Fisco, Brunetta: su Iva da governo clamorosa retromarcia

Pol-Afe

Roma, 29 set. (askanews) - "Mentre si avvicina la scadenza per la presentazione della Legge di Bilancio, il Governo giallorosso è costretto a mettere le carte dei conti pubblici sul tavolo e a smascherare tutte le bugie che ha voluto far credere agli italiani sin dal giorno del suo insediamento. Il caso più eclatante è quello dell'Iva. L'Esecutivo formato da Partito Democratico e Movimento Cinque Stelle si era presentato con la promessa che mai e poi mai avrebbe fatto scattare le clausole di salvaguardia per l'aumento dell'imposta indiretta, pari a 23,1 miliardi di euro. Ora, dopo aver preso atto della crescita zero che caratterizzerà il nostro Paese quest'anno e l'anno prossimo, dopo aver osservato il debito pubblico toccare nuovi record mese dopo mese e dopo aver capito che la Commissione Europea non è disposta a concedere un deficit superiore al 2,1% per il prossimo anno, ha dovuto arrendersi all'evidenza dei fatti e fare una clamorosa retromarcia". Lo scrive in una nota Renato Brunetta, deputato e responsabile economico di Forza Italia.

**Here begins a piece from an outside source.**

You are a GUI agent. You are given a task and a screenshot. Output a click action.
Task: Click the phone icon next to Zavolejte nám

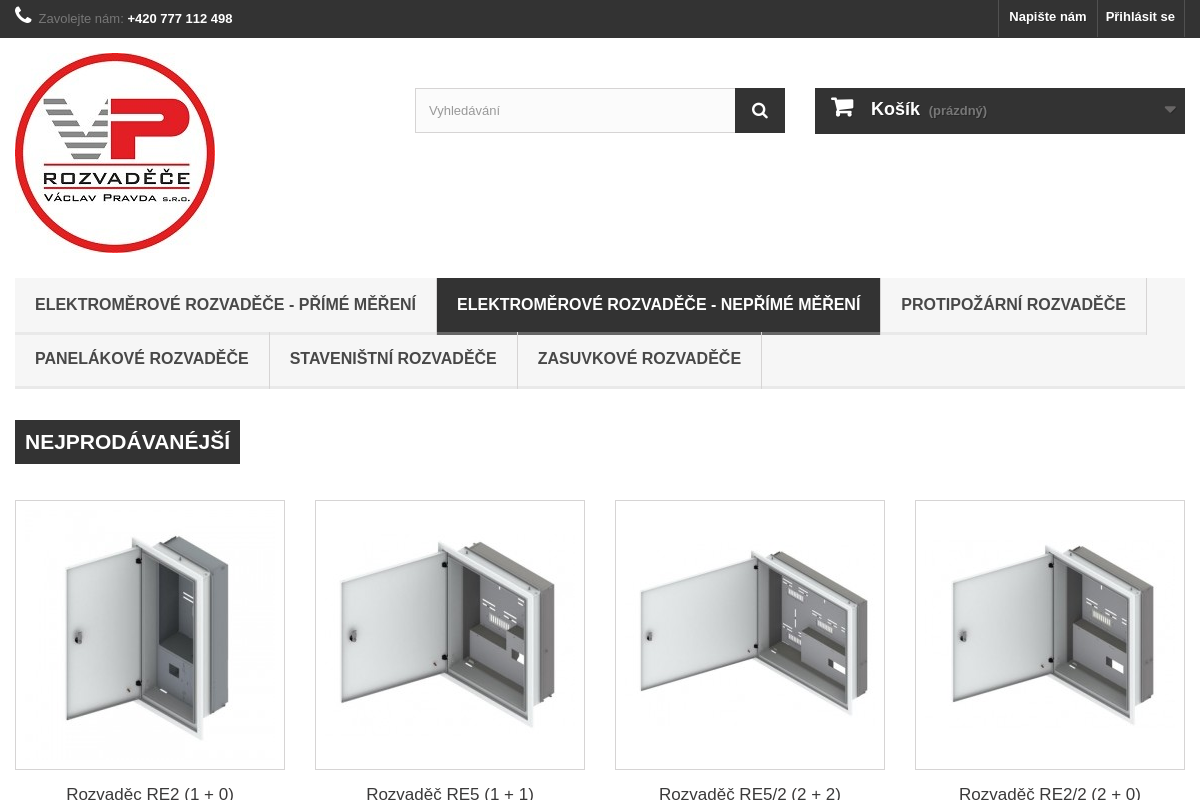(24, 16)
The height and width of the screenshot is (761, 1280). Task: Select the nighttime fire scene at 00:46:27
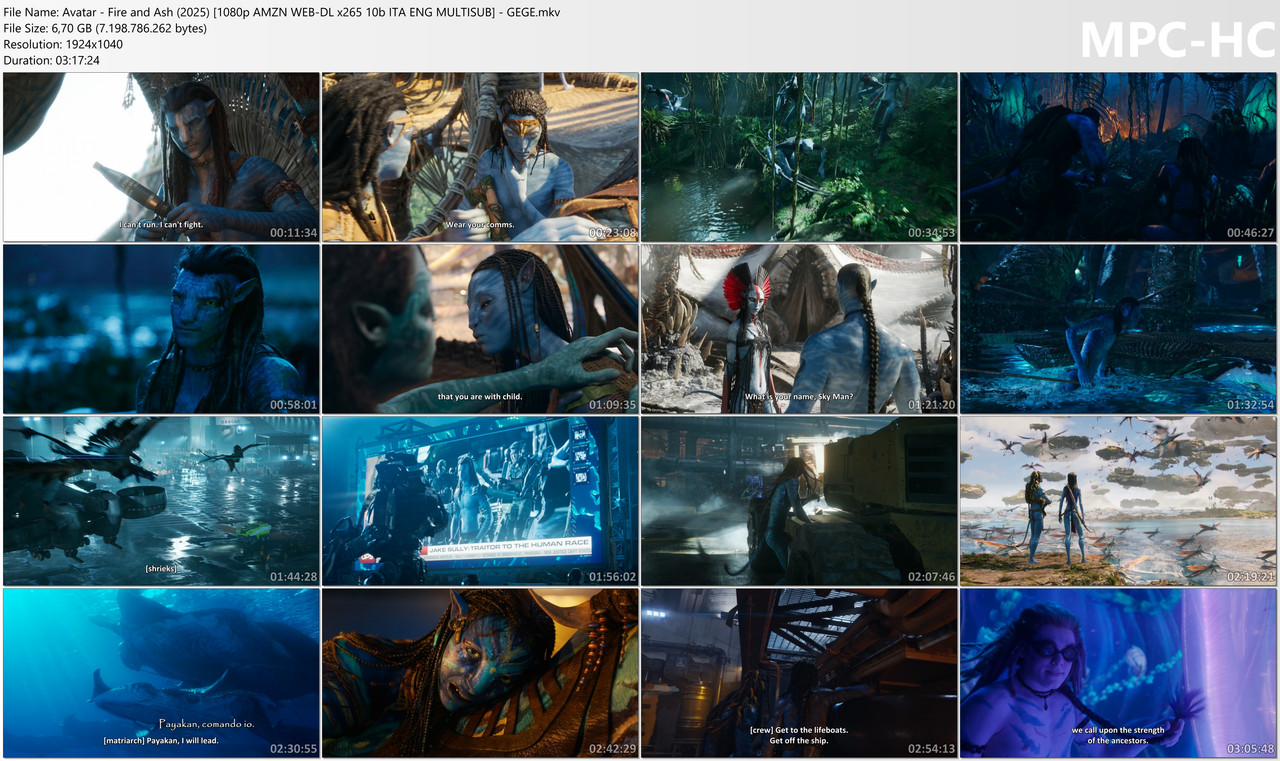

"Così - aggiunge - l'impegno a non aumentare l'Iva si è trasformato in un impegno a 'rimodularla', termine usato come escamotages per mascherare l'aumento della tassazione derivante dal passaggio di alcune categorie di beni e servizi tassati con una aliquota agevolata ad una aliquota superiore. Una stangata sui consumi, insomma. Che, oltre a colpire il portafoglio degli italiani, già duramente messo alla prova negli anni scorsi dall'impennata di pressione fiscale, ha già messo in allarme il partito di Matteo Renzi, che ha già promesso barricate in Parlamento contro l'aumento. Una azione che potrebbe segnare il primo strappo tra l'ex presidente del consiglio e i suoi ex compagni di partito. Ribadiamo poi che una eventuale soluzione mirante a concedere sconti fiscali soltanto ai contribuenti che pagano attraverso strumenti elettronici come carte di credito e bancomat è regressiva, in quanto colpisce le categorie più povere e gli anziani, che non usano questo tipo di strumenti e che quindi sarebbero i primi ad essere esclusi dalle agevolazioni".